CoT Information: Improved Sample Complexity under Chain-of-Thought Supervision

Awni Altabaa

Yale University

Omar Montasser

Yale University

John Lafferty

Yale University

NeurIPS 2025

arXiv PDF Slides

Learning to Think: The Chain-of-Thought Advantage↩

Chain-of-thought (CoT) training has quickly become central to the reasoning breakthroughs of large language models. By supervising models not only on final answers but also on the intermediate reasoning steps, CoT training teaches them how to think, not just what to predict. This shift has enabled LLMs to tackle problems that require multi-step reasoning—tasks where conventional models trained end-to-end often fail.

We can see this difference in action when both models attempt the same problem.

Question. Which number is larger, 9.9 or 9.10?
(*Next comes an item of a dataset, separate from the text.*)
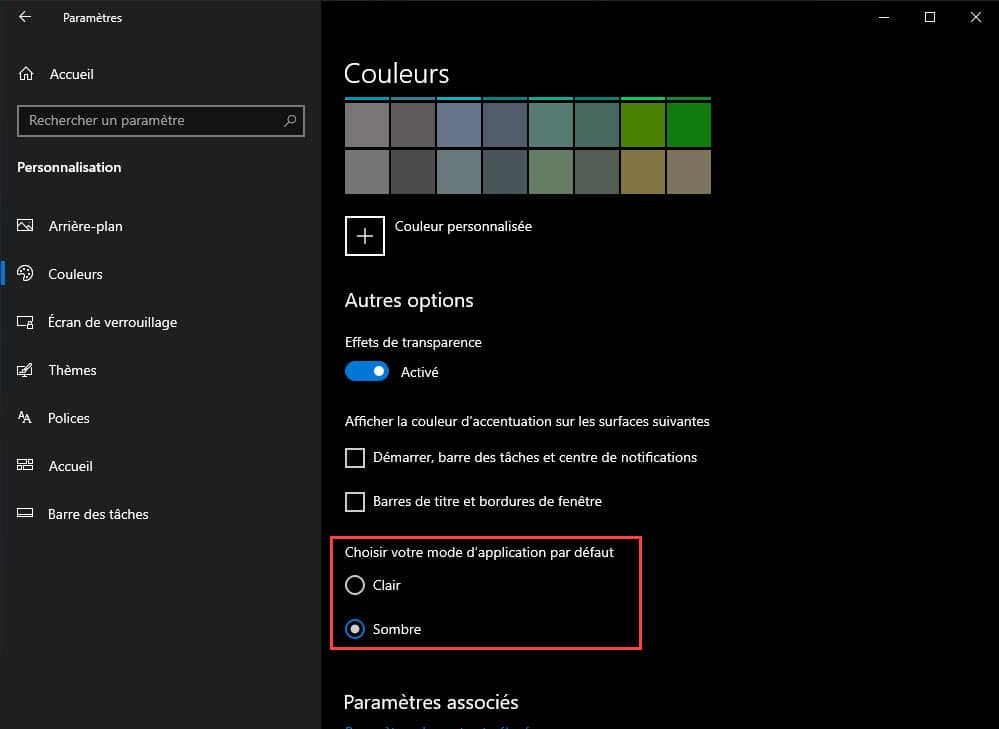Pick the bright green swatch at row end
Image resolution: width=999 pixels, height=729 pixels.
(688, 125)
ChatGPT 5 Instant answers the number comparison question incorrectly when forced to respond immediately. — ChatGPT 5 Instant (left), prompted to respond instantly, guesses the wrong answer. ChatGPT Thinking (right) produces the correct answer after reasoning step-by-step.

ChatGPT 5 Thinking solves the number comparison question correctly by reasoning step-by-step. — ChatGPT 5 Instant (left), prompted to respond instantly, guesses the wrong answer. ChatGPT Thinking (right) produces the correct answer after reasoning step-by-step.

Question. A forest has 1000 trees. Each year, loggers cut down half of the trees remaining at the start of the year. In the same year, conservationists plant 100 new trees at the end of the year. After this process repeats for two years, how many trees are in the forest?

ChatGPT 5 Instant fails on the forestry word problem without reasoning. — ChatGPT 5 Instant (left), prompted to respond instantly, guesses the wrong answer. ChatGPT Thinking (right) produces the correct answer after reasoning step-by-step.

ChatGPT 5 Thinking solves the forestry word problem with chain-of-thought supervision. — ChatGPT 5 Instant (left), prompted to respond instantly, guesses the wrong answer. ChatGPT Thinking (right) produces the correct answer after reasoning step-by-step.

Question. Suppose $x + 2y - z = 4$ , $-3x - y + z = 10$ , $4x + y - 2z = 15$ . Solve for $x, y, z$ .

ChatGPT 5 Instant fails to solve the linear system without reasoning. — ChatGPT 5 Instant (left), prompted to respond instantly, guesses the wrong answer. ChatGPT Thinking (right) produces the correct answer after reasoning step-by-step.

ChatGPT 5 Thinking solves the linear system with a reasoning trace. — ChatGPT 5 Instant (left), prompted to respond instantly, guesses the wrong answer. ChatGPT Thinking (right) produces the correct answer after reasoning step-by-step.

These vignettes summarize the main observation: CoT supervision dramatically improves reasoning accuracy.

In this work, we develop a learning-theoretic framework to formalize and quantify this statistical advantage. We are motivated by the following key question:

When does CoT supervision reduce sample complexity compared to end-to-end supervision, and by how much?
How do we quantify the added information provided by CoT traces?
What statistical upper bounds and lower bounds govern learning with CoT supervision?

Part I: The Role of Chain-of-Thought Supervision in Building LLMs↩

Before diving into theory, it’s useful to recall where chain-of-thought supervision fits in the modern large language model training pipeline.

Three-stage pipeline for building large language models. — A hitchhiker’s guide to building an LLM.

Step 1: Pre-training (foundation modeling).

Goal. Learn broad world knowledge and language ability.
Data + Objective. Next-token prediction over internet-scale text.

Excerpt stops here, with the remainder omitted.